All of the following provisions apply to persons charged with a misdemeanor or a felony other than a felony listed in division (C)(1) of this section who are committed by the probate court subsequent to the court's or prosecutor's filing of an affidavit for civil commitment under authority of this division:

(a) The chief clinical officer of the entity, hospital, or facility, the managing officer or director of the institution, facility, or jail, or the person to which the defendant is committed or admitted shall do all of the following:

(i) Notify the prosecutor, in writing, of the discharge of the defendant, send the notice at least ten days prior to the discharge unless the discharge is by the probate court, and state in the notice the date on which the defendant will be discharged;

(ii) Notify the prosecutor, in writing, when the defendant is absent without leave or is granted unsupervised, off-grounds movement, and send this notice promptly after the discovery of the absence without leave or prior to the granting of the unsupervised, off-grounds movement, whichever is applicable;

(iii) Notify the prosecutor, in writing, of the change of the defendant's commitment or admission to voluntary status, send the notice promptly upon learning of the change to voluntary status, and state in the notice the date on which the defendant was committed or admitted on a voluntary status.

(b) Upon receiving notice that the defendant will be granted unsupervised, off-grounds movement, the prosecutor either shall re-indict the defendant or promptly notify the court that the prosecutor does not intend to prosecute the charges against the defendant.

(I) If a defendant is convicted of a crime and sentenced to a jail, the defendant's sentence shall be reduced by the total number of days the defendant is confined for evaluation to determine the defendant's competence to stand trial or treatment under this section and sections 2945.37 and 2945.371 of the Revised Code or by the total number of days the defendant is confined for evaluation to determine the defendant's mental condition at the time of the offense charged.

Sec. 2945.39. (A) If a defendant who is charged with an offense described in division (C)(1) of section 2945.38 of the Revised Code is found incompetent to stand trial, after the expiration of the maximum time for treatment as specified in division (C) of that section or after the court finds that there is not a substantial probability that the defendant will become competent to stand trial even if the defendant is provided with a course of treatment, one of the following applies:

(1) The court or the prosecutor may file an affidavit in probate court or with the trial court for civil commitment of the defendant in the manner provided in Chapter 5122. or 5123. of the Revised Code. If the court or prosecutor files an affidavit for civil commitment, the court may detain the defendant for ten days pending civil commitment. If the probate court or trial court commits the defendant subsequent to the court's or prosecutor's filing of an affidavit for civil commitment, the chief clinical officer of the entity, hospital, or facility, the managing officer of the institution, the director of the program, or the person to which the defendant is committed or admitted shall send to the prosecutor the notices described in divisions (H)(4)(a)(i) to (iii) of section 2945.38 of the Revised Code within the periods of time and under the circumstances specified in those divisions.

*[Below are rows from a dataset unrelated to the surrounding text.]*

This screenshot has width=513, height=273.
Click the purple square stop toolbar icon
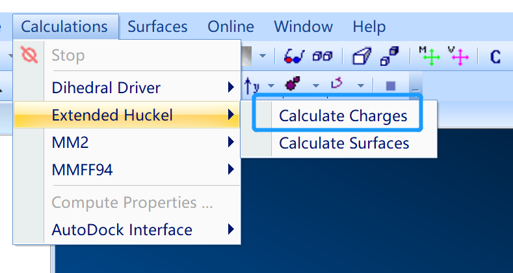(x=390, y=85)
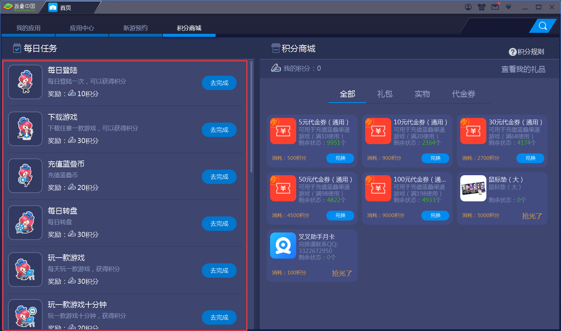The width and height of the screenshot is (561, 331).
Task: Click the BlueStacks 蓝叠中国 logo
Action: (x=19, y=6)
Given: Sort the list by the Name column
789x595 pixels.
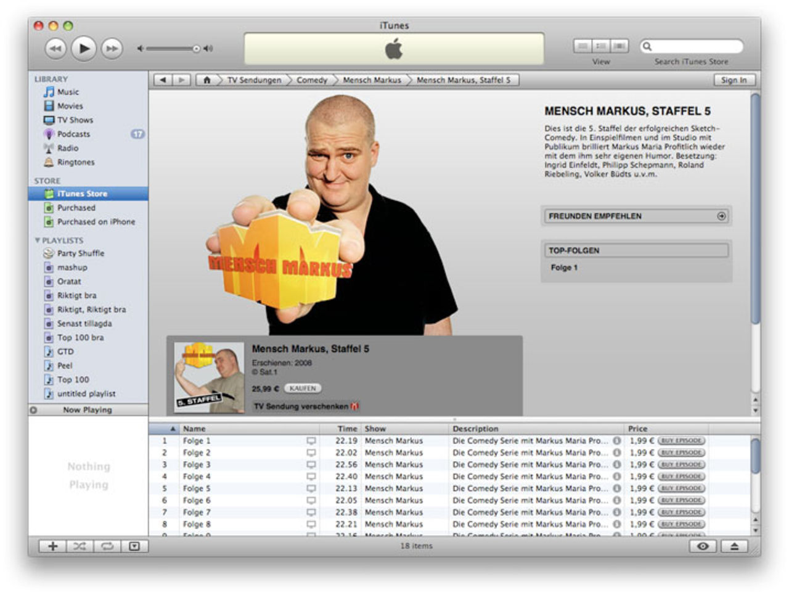Looking at the screenshot, I should 194,429.
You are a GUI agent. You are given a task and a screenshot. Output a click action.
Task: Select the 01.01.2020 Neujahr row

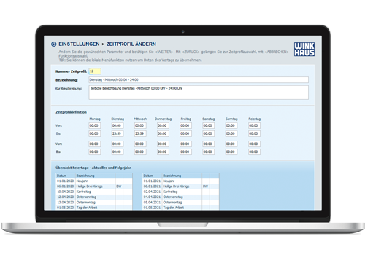94,181
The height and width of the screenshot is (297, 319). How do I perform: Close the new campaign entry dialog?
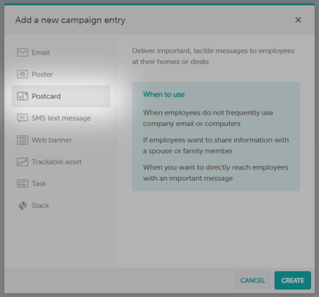(298, 20)
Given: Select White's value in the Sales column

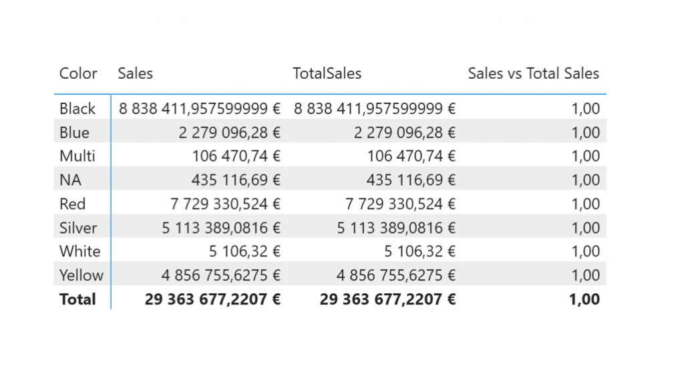Looking at the screenshot, I should click(244, 252).
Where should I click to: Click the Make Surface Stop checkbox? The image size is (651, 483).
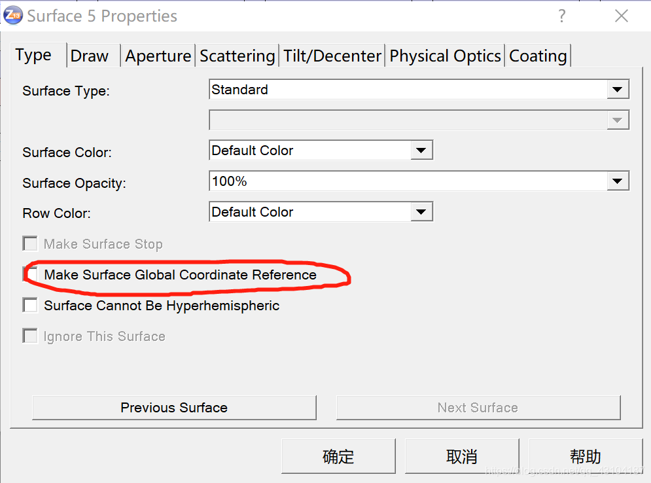pyautogui.click(x=30, y=244)
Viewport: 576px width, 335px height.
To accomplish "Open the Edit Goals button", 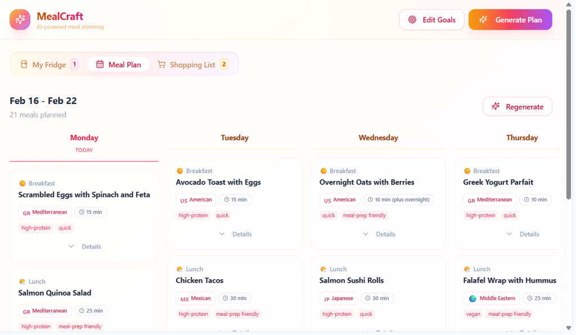I will tap(431, 20).
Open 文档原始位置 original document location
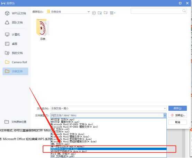Viewport: 192px width, 158px height. 16,122
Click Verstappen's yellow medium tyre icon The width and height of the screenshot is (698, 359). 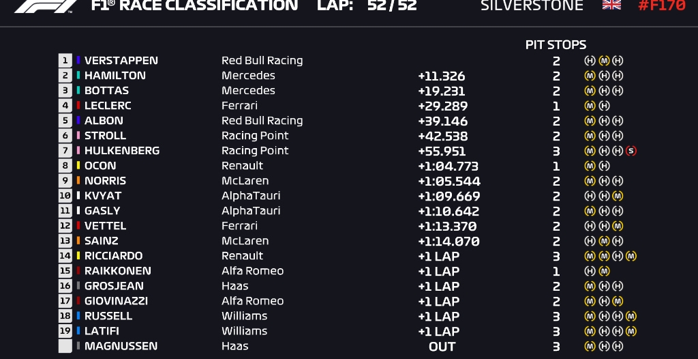point(604,61)
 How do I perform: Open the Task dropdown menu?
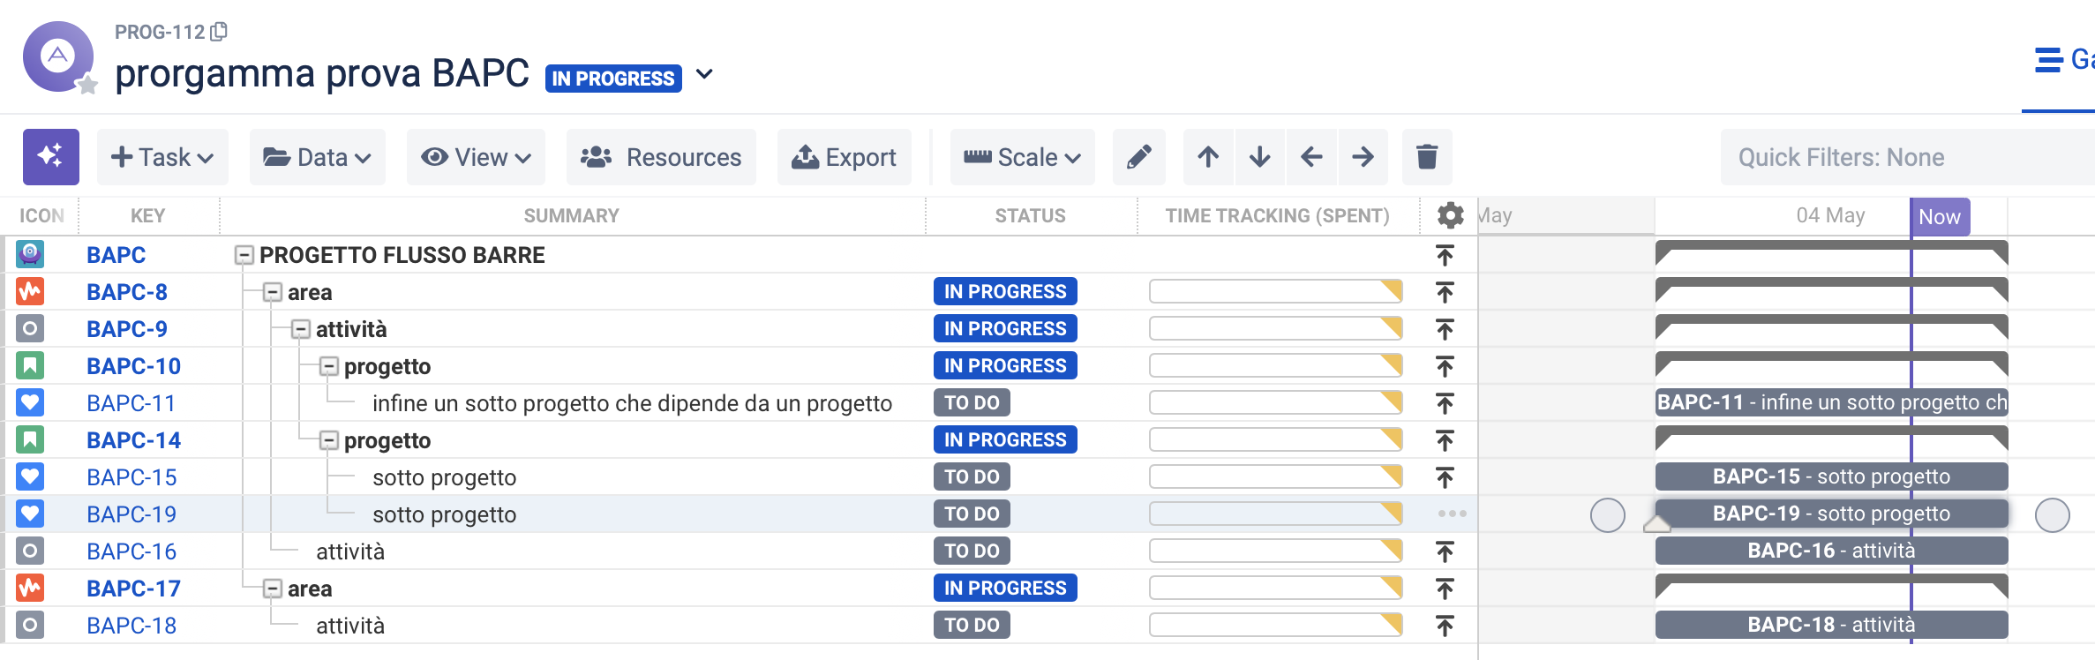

(2) On the motion of the prosecutor or on its own motion, the court may retain jurisdiction over the defendant if, at a hearing, the court finds both of the following by clear and convincing evidence:

(a) The defendant committed the offense with which the defendant is charged.

(b) The defendant is a person with a mental illness subject to court order or a person with an intellectual disability subject to institutionalization by court order.

(B) In making its determination under division (A)(2) of this section as to whether to retain jurisdiction over the defendant, the court may consider all relevant evidence, including, but not limited to, any relevant psychiatric, psychological, or medical testimony or reports, the acts constituting the offense charged, and any history of the defendant that is relevant to the defendant's ability to conform to the law.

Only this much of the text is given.